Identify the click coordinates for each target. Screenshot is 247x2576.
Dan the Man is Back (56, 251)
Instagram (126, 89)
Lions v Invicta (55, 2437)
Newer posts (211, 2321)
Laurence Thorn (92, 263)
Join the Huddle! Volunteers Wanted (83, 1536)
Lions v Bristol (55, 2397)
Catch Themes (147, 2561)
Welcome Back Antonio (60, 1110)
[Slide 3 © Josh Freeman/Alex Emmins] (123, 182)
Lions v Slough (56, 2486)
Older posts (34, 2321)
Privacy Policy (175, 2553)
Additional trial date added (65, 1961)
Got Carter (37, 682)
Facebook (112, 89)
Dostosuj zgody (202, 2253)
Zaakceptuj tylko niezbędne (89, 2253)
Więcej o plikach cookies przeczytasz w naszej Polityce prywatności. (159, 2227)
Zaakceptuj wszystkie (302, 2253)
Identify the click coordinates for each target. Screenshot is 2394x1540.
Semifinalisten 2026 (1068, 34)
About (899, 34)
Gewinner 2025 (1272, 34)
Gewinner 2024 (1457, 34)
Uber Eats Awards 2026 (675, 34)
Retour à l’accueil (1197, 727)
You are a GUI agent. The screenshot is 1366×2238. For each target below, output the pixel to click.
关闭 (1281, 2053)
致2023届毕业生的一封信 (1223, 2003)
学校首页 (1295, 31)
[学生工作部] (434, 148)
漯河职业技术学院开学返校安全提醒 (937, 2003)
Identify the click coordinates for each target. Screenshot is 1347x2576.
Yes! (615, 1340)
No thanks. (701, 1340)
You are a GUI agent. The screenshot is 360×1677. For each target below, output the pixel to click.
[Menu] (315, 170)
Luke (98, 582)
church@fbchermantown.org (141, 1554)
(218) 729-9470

•••••

▸ Exercise
All of the lines above must be returned exactly.

▸ Result
Identify the click coordinates for each target. Screenshot is 247x2576.
Dan the Man is Back (56, 251)
Instagram (126, 89)
Lions v Invicta (55, 2437)
Newer posts (211, 2321)
Laurence Thorn (92, 263)
Join the Huddle! Volunteers Wanted (83, 1536)
Lions v Bristol (55, 2397)
Catch Themes (147, 2561)
Welcome Back Antonio (60, 1110)
[Slide 3 © Josh Freeman/Alex Emmins] (123, 182)
Lions v Slough (56, 2486)
Older posts (34, 2321)
Privacy Policy (175, 2553)
Additional trial date added (65, 1961)
Got Carter (37, 682)
Facebook (112, 89)
Dostosuj zgody (202, 2253)
Zaakceptuj tylko niezbędne (89, 2253)
Więcej o plikach cookies przeczytasz w naszej Polityce prywatności. (159, 2227)
Zaakceptuj wszystkie (302, 2253)
Identify the click coordinates for each target. Screenshot is 2394x1540.
Semifinalisten 2026 (1068, 34)
About (899, 34)
Gewinner 2025 (1272, 34)
Gewinner 2024 (1457, 34)
Uber Eats Awards 2026 (675, 34)
Retour à l’accueil (1197, 727)
You are a GUI agent. The screenshot is 1366×2238. For each target below, output the pixel to click.
关闭 (1281, 2053)
致2023届毕业生的一封信 (1223, 2003)
学校首页 (1295, 31)
[学生工作部] (434, 148)
漯河职业技术学院开学返校安全提醒 (937, 2003)
Identify the click coordinates for each target. Screenshot is 1347x2576.
Yes! (615, 1340)
No thanks. (701, 1340)
You are a GUI agent. The screenshot is 360×1677. For each target below, output the pixel to click.
[Menu] (315, 170)
Luke (98, 582)
church@fbchermantown.org (141, 1554)
(218) 729-9470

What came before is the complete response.